Détail significatif, nous avons retrouvé démontée et abandonnée la plaque apposée lors de l’inauguration du barrage en 1877. Le sort de cet objet historique, hommage à l’intelligence de l’équipe des concepteurs de ce chef d’œuvre technique et paysager (Lagrange, Jollois, Lefort, Duplay), est révélateur.
Le traitement réservé au site et à cette inscription nous confortent dans l’idée que le vandalisme a encore de beaux jours devant lui, particulièrement de la part des ingénieurs et des administrations œuvrant sur le territoire de Saint-Etienne. Leur incapacité à prendre en compte les répercutions esthétiques, patrimoniales et environnementales d’un travail réduit à sa dimension technique, utilitariste et « low cost », nous désole.
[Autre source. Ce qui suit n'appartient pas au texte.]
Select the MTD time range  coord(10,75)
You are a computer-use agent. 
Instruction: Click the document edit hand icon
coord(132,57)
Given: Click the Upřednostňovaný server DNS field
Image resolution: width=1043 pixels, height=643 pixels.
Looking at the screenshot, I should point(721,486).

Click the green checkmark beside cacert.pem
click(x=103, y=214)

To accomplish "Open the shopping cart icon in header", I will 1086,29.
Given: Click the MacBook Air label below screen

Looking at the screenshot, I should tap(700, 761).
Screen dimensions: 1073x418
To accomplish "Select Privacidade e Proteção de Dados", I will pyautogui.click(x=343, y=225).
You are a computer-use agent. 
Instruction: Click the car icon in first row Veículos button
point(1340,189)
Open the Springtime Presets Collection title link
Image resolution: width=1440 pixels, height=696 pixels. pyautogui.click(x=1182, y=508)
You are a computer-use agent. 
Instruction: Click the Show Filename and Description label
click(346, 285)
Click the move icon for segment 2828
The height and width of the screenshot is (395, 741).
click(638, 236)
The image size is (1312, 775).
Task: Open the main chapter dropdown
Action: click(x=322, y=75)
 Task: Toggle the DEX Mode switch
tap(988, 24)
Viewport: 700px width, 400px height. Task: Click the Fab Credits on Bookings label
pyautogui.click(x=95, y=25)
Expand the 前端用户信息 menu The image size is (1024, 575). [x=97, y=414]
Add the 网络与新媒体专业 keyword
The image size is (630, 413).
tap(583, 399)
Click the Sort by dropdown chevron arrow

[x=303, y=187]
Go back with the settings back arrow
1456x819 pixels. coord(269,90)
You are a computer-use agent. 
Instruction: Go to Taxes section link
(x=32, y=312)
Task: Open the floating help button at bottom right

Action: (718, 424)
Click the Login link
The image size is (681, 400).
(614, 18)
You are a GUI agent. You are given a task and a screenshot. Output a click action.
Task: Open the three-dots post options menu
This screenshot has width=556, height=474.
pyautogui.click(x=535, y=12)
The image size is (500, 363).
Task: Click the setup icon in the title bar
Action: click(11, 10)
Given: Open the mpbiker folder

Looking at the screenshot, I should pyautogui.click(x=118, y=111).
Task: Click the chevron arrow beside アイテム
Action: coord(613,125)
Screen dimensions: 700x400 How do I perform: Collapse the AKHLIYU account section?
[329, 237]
Au-delà des discours incantatoires, nous sommes ici à mille lieues de l’éco-citoyenneté. Les mêmes causes produisant les mêmes effets, le pire est surtout à craindre lorsque la rénovation du barrage du Gouffre d’Enfer sera d’actualité, le classement du site, demandé depuis des lustres, n’ayant jamais pu aboutir...
Jean-Claude Monneret, délégué de Sites & Monuments pour la Loire
Note : on se reportera avec intérêt à l’ouvrage « Eaux fortes, pour un barrage. Le barrage du Gouffre d’Enfer à Saint-Etienne » d’Elodie Ravel et de Noëllie Ortega aux éditions Edelgé.